Tivumecirnon (RAPT Therapeutics), currently in Phase II development, represents a novel approach as a small molecule CCR4 antagonist designed to block regulatory T cell migration specifically into tumors while sparing healthy tissues. Regulatory T cells represent a dominant immunosuppressive pathway that correlates with poor clinical outcomes and may limit the effectiveness of checkpoint inhibitors.
DKN-01 (Leap Therapeutics) is a humanized monoclonal antibody targeting the Dickkopf-1 (DKK1) protein, a modulator of Wnt/Beta-catenin signaling frequently implicated in tumorigenesis and immune suppression. DKK1 plays a crucial role in tumor cell signaling and mediating immunosuppressive tumor microenvironments through enhanced myeloid-derived suppressor cell activity and downregulated NK ligands on tumor cells. The therapy has received Orphan Drug Designation from the FDA for gastric and gastroesophageal junction cancer treatment.
Early-Stage and Preclinical Developments
Venadaparib (Idience), currently in Phase I development, is a potent PARP inhibitor that prevents DNA single-strand break repair and promotes conversion to double-strand breaks, ultimately leading to synthetic lethality in cancer cells. The compound is being developed as both monotherapy and in combination with other anti-cancer agents across multiple solid tumors.
BDC-4182 (Bolt Biotherapeutics) represents a next-generation ISAC candidate targeting Claudin 18.2, a novel oncology target. Currently in preclinical development, this therapy is being developed for both gastric/gastroesophageal junction cancer and pancreatic cancer treatment.
Comprehensive Therapeutic Landscape
The pipeline encompasses diverse therapeutic modalities, with products categorized across multiple routes of administration including intravenous, subcutaneous, oral, and intramuscular delivery. Molecule types span monoclonal antibodies, small molecules, and peptides, reflecting the breadth of therapeutic approaches being pursued.
Leading companies in the space include BeiGene, Linton Pharm Co. Ltd., RAPT Therapeutics, Leap Therapeutics, Idience, Bolt Biotherapeutics, Hubro Therapeutics, Immunocore, Ambrx, Hangzhou DAC Biotech, Beijing Immunoah Pharma Tech, Base Therapeutics, Nanjing KAEDI Biotech, HiberCell, Transcenta Holding, Suzhou Zelgen Biopharmaceuticals, Daiichi Sankyo, Ipsen, Alligator Bioscience, Bristol Myers Squibb, Jiangsu Hengrui Medicine, Shanghai Junshi Biosciences, and ImmunoACT.

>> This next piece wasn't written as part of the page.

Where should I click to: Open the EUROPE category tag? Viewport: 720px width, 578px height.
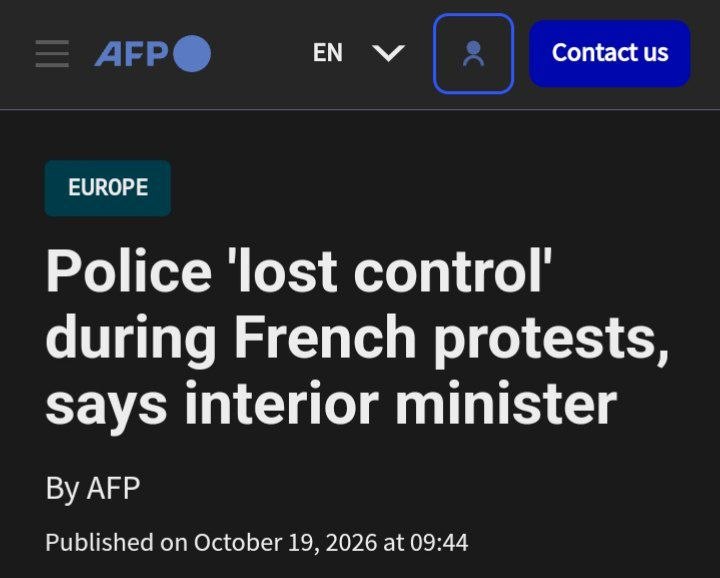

Disease Context and Unmet Need
Gastric cancer, arising from the stomach lining, represents the third leading cause of cancer-related deaths globally. The majority of cases are adenocarcinomas developing from mucus-producing cells of the stomach lining. Risk factors include chronic gastritis, Helicobacter pylori infection, smoking, high-salt diets, and genetic predispositions. The disease often presents with non-specific symptoms including weight loss, abdominal pain, nausea, vomiting, dysphagia, early satiety, and melena, frequently leading to late-stage diagnosis when treatment options are limited.
The robust pipeline development reflects the significant unmet medical need in gastric cancer treatment, with therapeutic candidates spanning discovery through Phase III development stages. The diversity of mechanisms being pursued, from immune checkpoint inhibition to novel targets like Claudin 18.2 and DKK1, suggests a comprehensive approach to addressing the complex biology of gastric cancer.